Öncelikle TCK m. 301’in neyle ilgili olduğundan bahsetmek gerekli. TCK m. 301, “Türklüğü, Cumhuriyeti, Devletin Kurum ve Organlarını Aşağılama” başlığını taşıyan ve sayılan bu mercilerin aşağılanmasını cezalandıran bir hüküm. 1 Haziran 2005’te yürürlükten kaldırılan 765 sayılı TCK’nın da 159. maddesinde muadili bulunan bu düzenlemenin en can alıcı ve tartışmalı kısmını ise “Türklüğü aşağılama” oluşturmakta.

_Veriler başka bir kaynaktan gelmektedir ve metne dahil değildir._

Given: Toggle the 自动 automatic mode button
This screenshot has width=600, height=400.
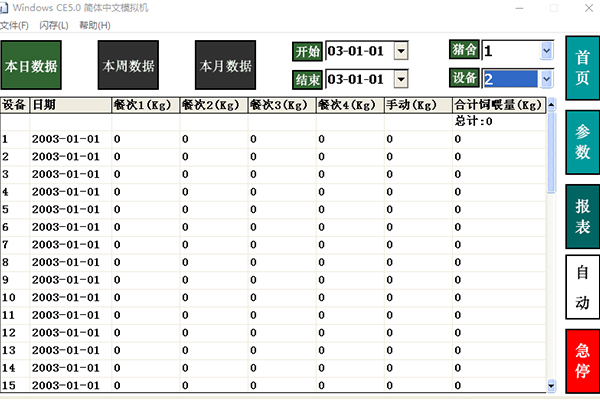Looking at the screenshot, I should 583,287.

Meseleye hukuki açıdan bakıldığında, bir ceza kanununda bu yönde bir hüküm olmasında şaşırılacak bir şey yok. Zira, AB üyesi birçok ülkede bu düzenlemeye benzer düzenlemeler bulunmakta. Özellikle, inceleme fırsatı bulduğum İtalyan Ceza Kanunu’nun 290 vd. maddeleri ile Fransız Basın Özgürlüğüne İlişkin Kanun’un 30 vd. maddeleri bu hususa örnek teşkil edecek nitelikte. Yalnız bu noktada şu hususu belirtmekte fayda var: Fransız düzenlemesinde Fransızlığa yönelik bir ibare bulunmazken, İtalyan kanununda İtalyanlık değil ama “İtalyan Ulusu”ndan bahsedilmekte.

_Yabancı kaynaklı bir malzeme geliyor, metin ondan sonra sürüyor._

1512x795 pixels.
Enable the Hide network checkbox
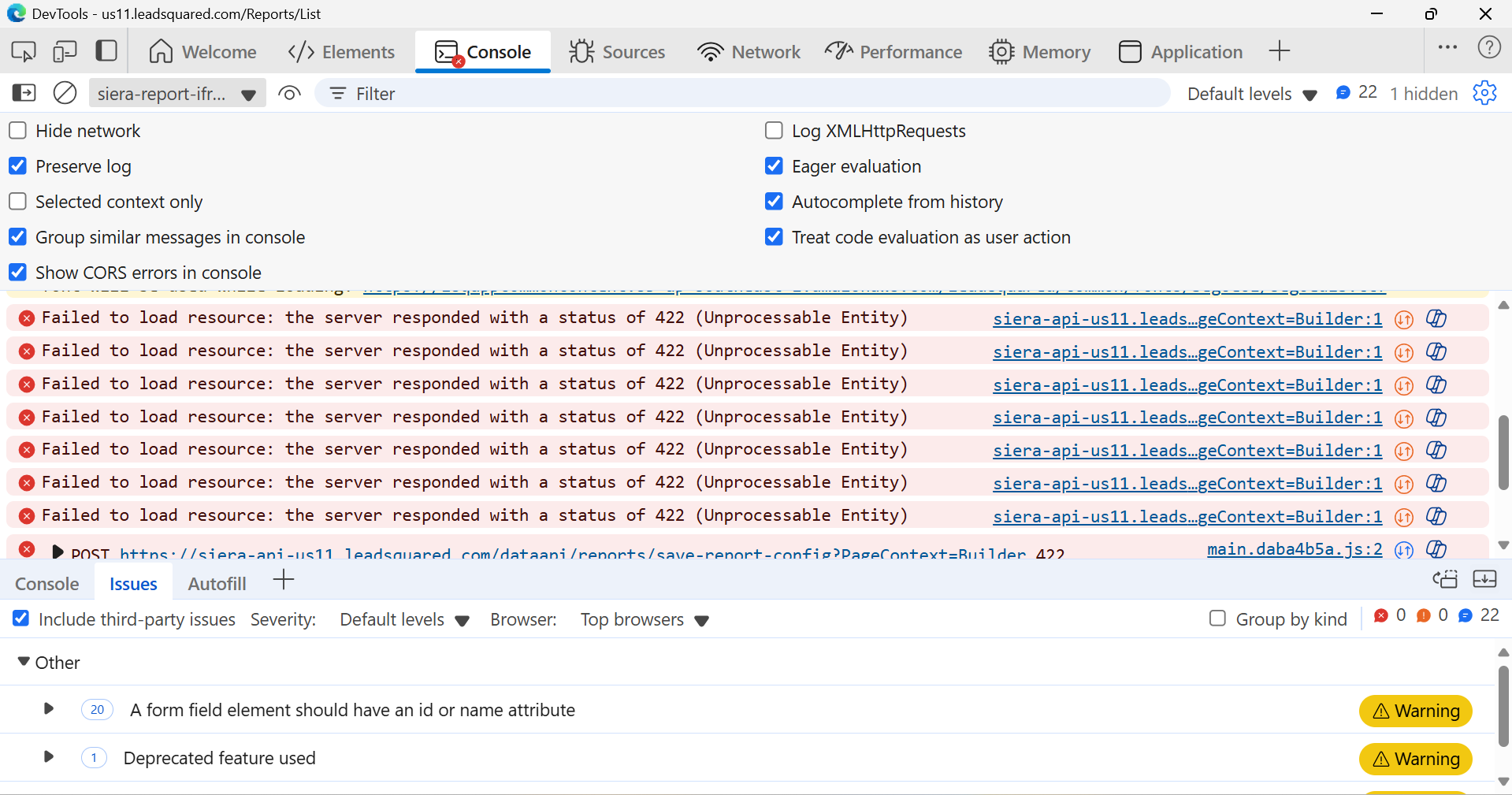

Söz konusu düzenlemeler karşısında, TCK’yı değerlendirmek gerekirse, ilk evvela 301’in topyekûn kaldırılmasını istemenin aşırı iyimser bir tavır olacağını söylemek mümkün. Öte yandan, madde metninde değişiklik yapılması fikirleri de tartışılabilir. Örneğin, “Türklük” ibaresinin yerine, İtalyan Ceza Kanunu’ndakine benzer şekilde, “Türk Ulusu” getirilebilmesi veya “aşağılamak” gibi muğlak bir ifade yerine, eski kanundaki “tahkir ve tezyif” ifadelerine yer verilmesi düşünülebilir.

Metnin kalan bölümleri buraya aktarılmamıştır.